Los derechos humanos son una especie de resumen ético del comportamiento que deben tener los Estados respecto al cuidado de sus ciudadanos. O en otras palabras, son una moralidad externa al poder, a la que el Estado está obligado y que el ciudadano siempre puede reclamar. A pesar de lo sencillo que es entender los derechos humanos, los Estados entran con frecuencia en choque con los mismos. “El poder tiende a corromper”, decía un sabio historiador inglés, y con frecuencia es el abuso de poder lo que hace entrar en choque a los Estados con los derechos humanos. Los casos de Nicaragua y de Guatemala son un claro ejemplo.
En Nicaragua, la represión estatal ha ocasionado un buen número de víctimas. Cuando la oficina del Alto Comisionado de los Derechos Humanos de la ONU inculpó al Gobierno, la respuesta no se hizo esperar: se suprimió la presencia en el país de la delegación del Alto Comisionado. En Guatemala, la CICIG, amparada por la ONU, llevó a cabo una amplia operación de limpieza de la corrupción, hasta afectar a un presidente en ejercicio, el general retirado Otto Pérez Molina, que fue destituido junto con su vicepresidenta. Cuando empezó a investigar el financiamiento ilícito de las últimas elecciones, implicando en ello al actual mandatario, Jimmy Morales, la reacción presidencial fue no renovar la CICIG. El anuncio lo hizo Morales rodeado del estado mayor del Ejército. Y por si fuera poco, cercó con soldados durante un tiempo algunas oficinas dependientes de las Naciones Unidas.
Estos dos hechos, así como otros ejemplos centroamericanos que pudiéramos utilizar, muestran la todavía escasa conciencia del valor de los derechos humanos. Las Constituciones del istmo están inspiradas en ellos, pero estamos acostumbrados a considerar la Carta Magna como una especie de adorno en lo que se refiere a los derechos ciudadanos. El exceso de respeto o miedo al poder, así como la tradición autoritaria que impulsa a servirse del poder en propio beneficio, facilita que nuestros gobernantes, en general, abusen en el ejercicio de su cargo. Desde el abuso físico de la población a esa otra forma de abuso tan enraizada que se llama corrupción.
Lamentablemente, no hemos establecido el nexo entre derechos humanos y desarrollo, a pesar de que entramos con entusiasmo, al menos verbal, en los objetivos de desarrollo sostenible propuestos por la ONU desde un enfoque de derechos. Mientras los expertos en desarrollo insisten en que si no se universaliza la educación media no se alcanza el desarrollo, nosotros nos conformamos con el noveno grado y no graduamos de bachilleres más que al 40% de la población en edad de hacerlo.
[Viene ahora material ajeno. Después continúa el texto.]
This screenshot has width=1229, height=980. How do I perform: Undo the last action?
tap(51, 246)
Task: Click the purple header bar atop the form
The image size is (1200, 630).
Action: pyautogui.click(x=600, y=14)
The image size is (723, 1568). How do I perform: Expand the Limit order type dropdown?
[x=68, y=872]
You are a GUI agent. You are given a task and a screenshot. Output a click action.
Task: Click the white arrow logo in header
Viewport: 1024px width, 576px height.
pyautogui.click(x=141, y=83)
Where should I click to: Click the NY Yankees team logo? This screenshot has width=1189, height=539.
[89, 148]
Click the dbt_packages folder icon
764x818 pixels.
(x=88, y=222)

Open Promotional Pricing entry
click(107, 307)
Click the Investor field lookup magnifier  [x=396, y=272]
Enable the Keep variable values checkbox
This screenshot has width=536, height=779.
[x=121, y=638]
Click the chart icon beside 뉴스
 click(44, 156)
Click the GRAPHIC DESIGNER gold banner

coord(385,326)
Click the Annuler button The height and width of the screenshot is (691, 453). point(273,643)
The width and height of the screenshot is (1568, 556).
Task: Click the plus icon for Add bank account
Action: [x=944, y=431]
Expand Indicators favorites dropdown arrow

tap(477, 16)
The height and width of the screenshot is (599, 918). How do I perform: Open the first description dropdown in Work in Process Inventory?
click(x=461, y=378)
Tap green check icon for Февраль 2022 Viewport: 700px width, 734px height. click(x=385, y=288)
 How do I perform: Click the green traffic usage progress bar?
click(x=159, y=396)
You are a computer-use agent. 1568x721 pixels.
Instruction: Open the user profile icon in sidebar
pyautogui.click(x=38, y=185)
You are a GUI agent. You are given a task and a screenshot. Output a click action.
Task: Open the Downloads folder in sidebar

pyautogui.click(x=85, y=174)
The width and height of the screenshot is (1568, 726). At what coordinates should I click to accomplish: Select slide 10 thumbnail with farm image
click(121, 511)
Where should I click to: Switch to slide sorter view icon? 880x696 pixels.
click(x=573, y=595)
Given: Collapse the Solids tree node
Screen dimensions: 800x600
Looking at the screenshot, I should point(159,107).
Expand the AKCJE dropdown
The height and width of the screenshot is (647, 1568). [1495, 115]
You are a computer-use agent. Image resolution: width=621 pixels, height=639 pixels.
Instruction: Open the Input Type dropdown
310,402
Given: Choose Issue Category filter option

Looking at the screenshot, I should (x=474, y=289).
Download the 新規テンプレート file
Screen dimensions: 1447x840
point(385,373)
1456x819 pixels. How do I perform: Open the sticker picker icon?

Cuando hoy la neurociencia insiste en lo clave que son los dos primeros años de la vida, carecemos de una política pública adecuada de servicio y cuido de los niños de entre cero y dos años.
Cuando las agencias de las Naciones Unidas cuestionan situaciones, exigen respetar los derechos humanos, proponen, impulsan o animan proyectos en favor de la autonomía personal y la solidaridad social no están violando la soberanía de nuestros países, como acaban diciendo o al menos pensando estos pequeños líderes autoritarios centroamericanos. Al contrario, nos ayudan a incorporarnos a un mundo en el que no se puede funcionar sin tener en cuenta la libertad del individuo y la conciencia responsable de nuestra mutua unión y solidaridad como especie. Dos valores —la libertad o autonomía personal, y la solidaridad— indispensables para la convivencia pacífica y para el ejercicio de una ética consciente y comprometida con el respeto y el respaldo a la igual dignidad de la persona humana. Pero los líderes autoritarios prefieren la desigualdad revestida de un discurso político vacío de ideas y lleno de promesas falsas, mientras tratan de llenarse los bolsillos a costa del ciudadano.
* José María Tojeira, director del Idhuca.